ЗАДАНИЕ 1
Почему, согласно отрывку о психологии и этике, психолог держится настороже и подальше от нравственных императивов? Ответьте в одном–трех предложениях.
ЗАДАНИЕ 2
Что в отрывке о психологии и этике названо общей территорией, которая принадлежит одновременно психологии и этике?
ЗАДАНИЕ 3
Выведите без изменений фрагмент отрывка о психологии и этике от «Так может происходить» до «нравственного понимания человека.».

ВЫБРАННЫЙ ОТРЫВОК

И психологов, на самом деле, этика тоже не особо-то интересует. Она имеет, в лучшем случае, совещательный, но отнюдь не решающий голос в исследовательском процессе. Задача в том, чтобы понять логику собственно психологического движения, психологических механизмов, а уже соотносится ли это с нравственным законом или нет — дело второе. Соотносится — хорошо. Нет — психолог ничего поделать не может и не должен. Главное — не изменить своей, психологической правде. Наша задача — искать, где потеряно, а не там, где морально светло. Отсюда и отношение к изучению проблем нравственного развития. Это одна из возможных форм применения психологического аппарата, определенный, причем достаточно узкий путь, угол зрения наряду с другими ракурсами и путями. Более того, после З. Фрейда многие психологи усвоили, что нравственность нередко просто фальшь, поза, прикрытие истинного лица, что обусловлена лишь внешним давлением, общепринятой формой, цензурой. Поэтому, несмотря на декларируемые терпимость и почтение, внутреннее убеждение (перешедшее часто в стойкое предубеждение) требует от психолога держаться настороже и подалее от нравственных императивов и рассуждений.
Так может происходить и продолжаться до поры, пока мы полагаем цели изучения личности, критерии ее развития, нормы, здоровья в ней самой, не соотнося их с путем развития человека. Если же это соотнесение произвести, то, как мы видели выше, меняется понятие нормы, здоровья, самого смысла личности. И тогда психология из позиции наблюдения, наблюдателя борьбы за человека в человеке входит сама в область этой борьбы как ее инструмент, орудие и совершается кардинальный поворот: из психологии, согласной рассматривать нравственное развитие как частный вариант, сегмент своего применения, она становится нравственной психологией, действующей и видящей мир изнутри нравственного пространства, нравственного понимания человека.
Это схождение, вхождение психологии в этику, в нравственное пространство, необходимо подразумевает наличие некой общей, единой, пересекающейся территории, предмета (причем не второстепенного, а существенного), который одновременно должен принадлежать как психологии, так и этике. Таковой территорией и является отношение человека к другому (вспомним конец вышеприведенной цитаты С. Л. Рубинштейна — «здесь одновременно область „стыка“ психологии и этики»). Действительно, это отношение — центр, стержень этики, возьмем ли мы ее «золотое правило» (поступай с другим так, как бы ты хотел, чтобы поступали с тобой) или знаменитый нравственный императив И. Канта (поступай так, чтобы максима, правило твоего поведения могло быть распространено на все человечество без исключения). И одновременно, отношение к другому — это конкретно-психологический факт, правомерный объект психологии. Если при этом рассматривать личность как инструмент достижения человеком своего понятия, сущности, то оказывается, что психология исследует пути к некоему едино с этикой понимаемому благу (равно как законы и последствия отклонений от этих путей). Этика тогда по отношению к психологии оказывается не просто нормативной, абстрактно принудительной, но разрабатывающей, указующей те вектора, которые в основном и главном совпадают с предельной ориентацией, векторами нормального психологического развития.

ИСХОДНЫЕ ДАННЫЕ
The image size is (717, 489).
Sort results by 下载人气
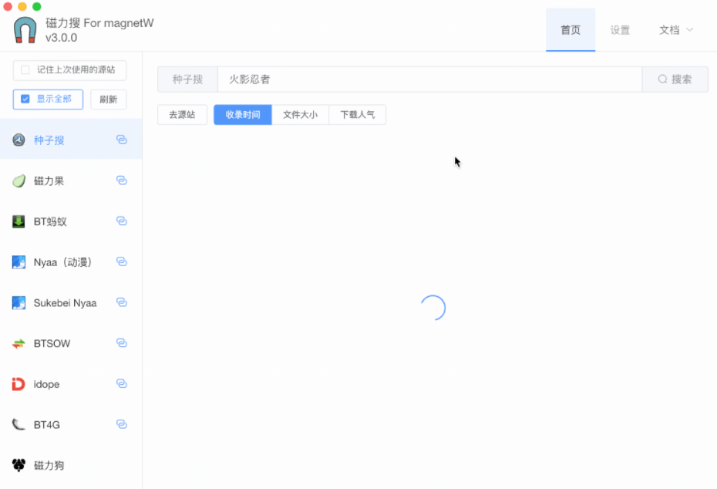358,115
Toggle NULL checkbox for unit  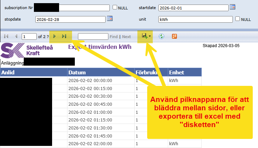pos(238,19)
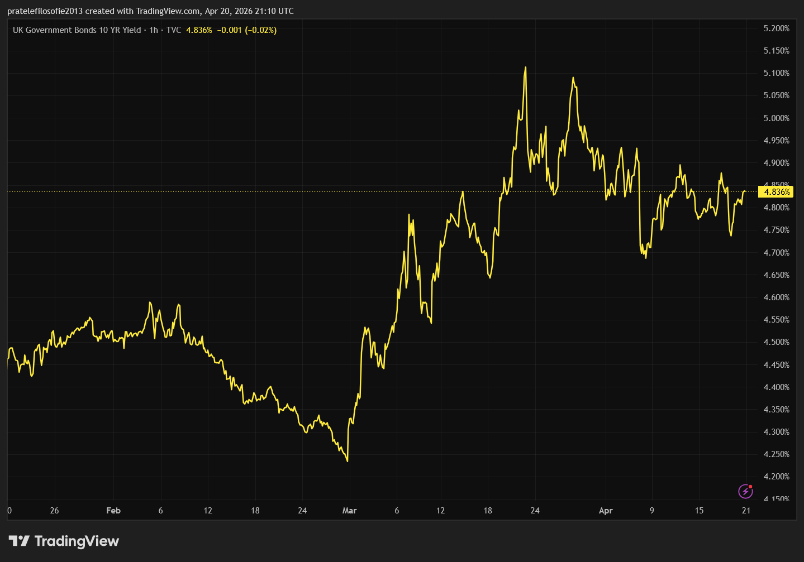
--
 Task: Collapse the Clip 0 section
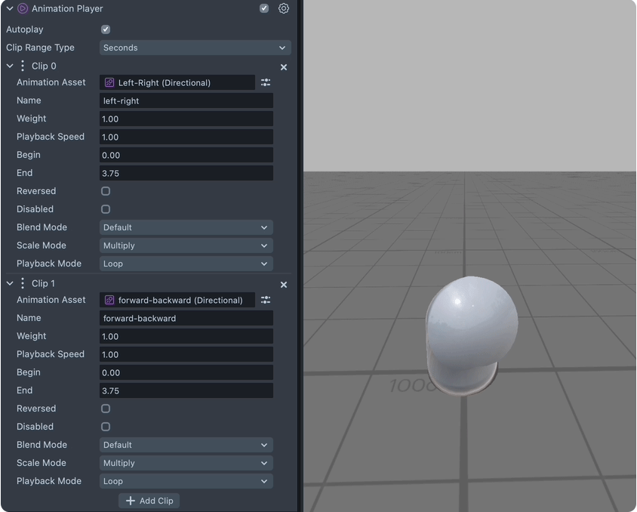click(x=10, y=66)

ОТВЕТ 1
После З. Фрейда многие психологи усвоили, что нравственность нередко лишь фальшь, поза, прикрытие истинного лица, обусловленное внешним давлением, общепринятой формой и цензурой. Поэтому, несмотря на декларируемые терпимость и почтение, внутреннее убеждение требует от психолога держаться настороже и подалее от нравственных императивов и рассуждений.

ОТВЕТ 2
Отношение человека к другому.

ОТВЕТ 3
Так может происходить и продолжаться до поры, пока мы полагаем цели изучения личности, критерии ее развития, нормы, здоровья в ней самой, не соотнося их с путем развития человека. Если же это соотнесение произвести, то, как мы видели выше, меняется понятие нормы, здоровья, самого смысла личности. И тогда психология из позиции наблюдения, наблюдателя борьбы за человека в человеке входит сама в область этой борьбы как ее инструмент, орудие и совершается кардинальный поворот: из психологии, согласной рассматривать нравственное развитие как частный вариант, сегмент своего применения, она становится нравственной психологией, действующей и видящей мир изнутри нравственного пространства, нравственного понимания человека.